▸ **WORK INSTRUCTION**: Check each line of the entries for "computer" and report the ones that have it.

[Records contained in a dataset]
-- Opening Marker --

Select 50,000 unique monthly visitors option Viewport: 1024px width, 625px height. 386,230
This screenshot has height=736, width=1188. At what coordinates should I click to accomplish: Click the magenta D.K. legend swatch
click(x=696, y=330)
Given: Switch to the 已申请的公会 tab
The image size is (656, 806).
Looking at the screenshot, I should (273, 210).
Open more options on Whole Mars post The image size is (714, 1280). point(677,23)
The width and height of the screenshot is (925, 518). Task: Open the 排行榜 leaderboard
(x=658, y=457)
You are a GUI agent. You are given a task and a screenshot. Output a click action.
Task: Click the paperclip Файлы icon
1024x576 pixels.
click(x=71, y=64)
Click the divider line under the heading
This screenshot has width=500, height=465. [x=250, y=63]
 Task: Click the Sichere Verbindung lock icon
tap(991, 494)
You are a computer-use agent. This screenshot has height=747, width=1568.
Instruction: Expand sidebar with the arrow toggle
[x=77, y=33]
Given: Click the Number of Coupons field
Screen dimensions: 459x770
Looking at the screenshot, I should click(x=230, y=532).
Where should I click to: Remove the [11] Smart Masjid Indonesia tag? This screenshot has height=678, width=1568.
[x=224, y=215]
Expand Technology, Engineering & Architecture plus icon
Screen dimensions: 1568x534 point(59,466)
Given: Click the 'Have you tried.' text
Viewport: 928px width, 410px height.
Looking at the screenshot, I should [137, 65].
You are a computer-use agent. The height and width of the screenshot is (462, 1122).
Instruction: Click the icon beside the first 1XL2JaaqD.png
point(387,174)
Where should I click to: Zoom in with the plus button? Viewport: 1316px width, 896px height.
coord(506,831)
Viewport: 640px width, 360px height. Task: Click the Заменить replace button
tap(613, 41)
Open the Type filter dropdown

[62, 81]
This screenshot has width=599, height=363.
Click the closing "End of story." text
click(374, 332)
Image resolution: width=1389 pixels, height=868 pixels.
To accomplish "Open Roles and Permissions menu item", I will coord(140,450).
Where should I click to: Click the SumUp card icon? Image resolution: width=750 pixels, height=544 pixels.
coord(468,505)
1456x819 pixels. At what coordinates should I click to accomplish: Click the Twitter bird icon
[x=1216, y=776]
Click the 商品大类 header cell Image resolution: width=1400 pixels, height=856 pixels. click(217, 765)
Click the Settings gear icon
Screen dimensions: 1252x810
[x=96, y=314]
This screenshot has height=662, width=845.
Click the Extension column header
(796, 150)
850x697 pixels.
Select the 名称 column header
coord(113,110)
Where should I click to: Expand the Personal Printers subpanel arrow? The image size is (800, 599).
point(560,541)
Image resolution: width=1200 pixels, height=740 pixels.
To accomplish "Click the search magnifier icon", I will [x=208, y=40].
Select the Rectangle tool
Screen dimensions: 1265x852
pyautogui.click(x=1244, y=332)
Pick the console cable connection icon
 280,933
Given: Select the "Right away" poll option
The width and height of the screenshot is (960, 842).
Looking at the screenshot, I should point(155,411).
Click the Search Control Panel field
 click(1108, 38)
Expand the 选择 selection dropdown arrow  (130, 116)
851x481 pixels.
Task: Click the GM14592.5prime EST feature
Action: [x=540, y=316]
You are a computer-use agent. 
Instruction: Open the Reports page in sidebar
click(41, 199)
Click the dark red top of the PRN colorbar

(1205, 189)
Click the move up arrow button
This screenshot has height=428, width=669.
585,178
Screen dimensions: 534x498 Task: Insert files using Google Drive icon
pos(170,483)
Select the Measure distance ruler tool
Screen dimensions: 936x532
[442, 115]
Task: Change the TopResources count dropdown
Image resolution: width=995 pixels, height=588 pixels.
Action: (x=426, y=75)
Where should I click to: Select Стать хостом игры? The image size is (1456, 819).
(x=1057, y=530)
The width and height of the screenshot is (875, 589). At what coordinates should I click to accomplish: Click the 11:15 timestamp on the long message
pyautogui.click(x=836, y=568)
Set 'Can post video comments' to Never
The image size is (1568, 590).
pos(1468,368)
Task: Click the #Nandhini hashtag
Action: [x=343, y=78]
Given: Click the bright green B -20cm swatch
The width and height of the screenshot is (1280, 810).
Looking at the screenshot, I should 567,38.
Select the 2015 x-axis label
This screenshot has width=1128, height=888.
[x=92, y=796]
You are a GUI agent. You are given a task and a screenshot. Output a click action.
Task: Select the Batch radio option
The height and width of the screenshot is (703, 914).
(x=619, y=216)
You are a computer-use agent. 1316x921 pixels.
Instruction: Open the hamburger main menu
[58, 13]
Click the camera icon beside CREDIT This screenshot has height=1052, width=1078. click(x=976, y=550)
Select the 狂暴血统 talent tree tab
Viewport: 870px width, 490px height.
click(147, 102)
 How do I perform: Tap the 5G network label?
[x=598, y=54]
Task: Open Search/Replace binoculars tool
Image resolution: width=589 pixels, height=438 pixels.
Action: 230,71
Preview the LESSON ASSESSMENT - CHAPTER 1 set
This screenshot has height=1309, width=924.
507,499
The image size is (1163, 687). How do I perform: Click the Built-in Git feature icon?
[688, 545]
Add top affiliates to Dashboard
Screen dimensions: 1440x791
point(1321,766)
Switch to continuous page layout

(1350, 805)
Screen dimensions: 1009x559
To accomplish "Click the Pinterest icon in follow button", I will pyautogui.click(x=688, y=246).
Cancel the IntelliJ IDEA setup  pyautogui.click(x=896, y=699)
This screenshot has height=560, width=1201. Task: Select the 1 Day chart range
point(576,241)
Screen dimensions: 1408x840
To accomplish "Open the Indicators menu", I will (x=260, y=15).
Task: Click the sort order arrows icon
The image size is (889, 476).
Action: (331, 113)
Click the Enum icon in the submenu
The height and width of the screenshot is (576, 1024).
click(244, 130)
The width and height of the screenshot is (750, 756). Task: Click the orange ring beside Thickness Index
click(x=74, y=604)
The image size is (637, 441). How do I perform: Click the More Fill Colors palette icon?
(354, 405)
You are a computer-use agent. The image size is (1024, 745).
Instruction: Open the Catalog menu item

-- Closing Marker --

▸ **SOLVED PROBLEM**:
You are a computer-use agent. This screenshot has height=747, width=1568.
You are a computer-use agent. The height and width of the screenshot is (462, 1122).
You are a computer-use agent. 
You are a computer-use agent. 1316x921 pixels.
You are a computer-use agent. The image size is (1024, 745).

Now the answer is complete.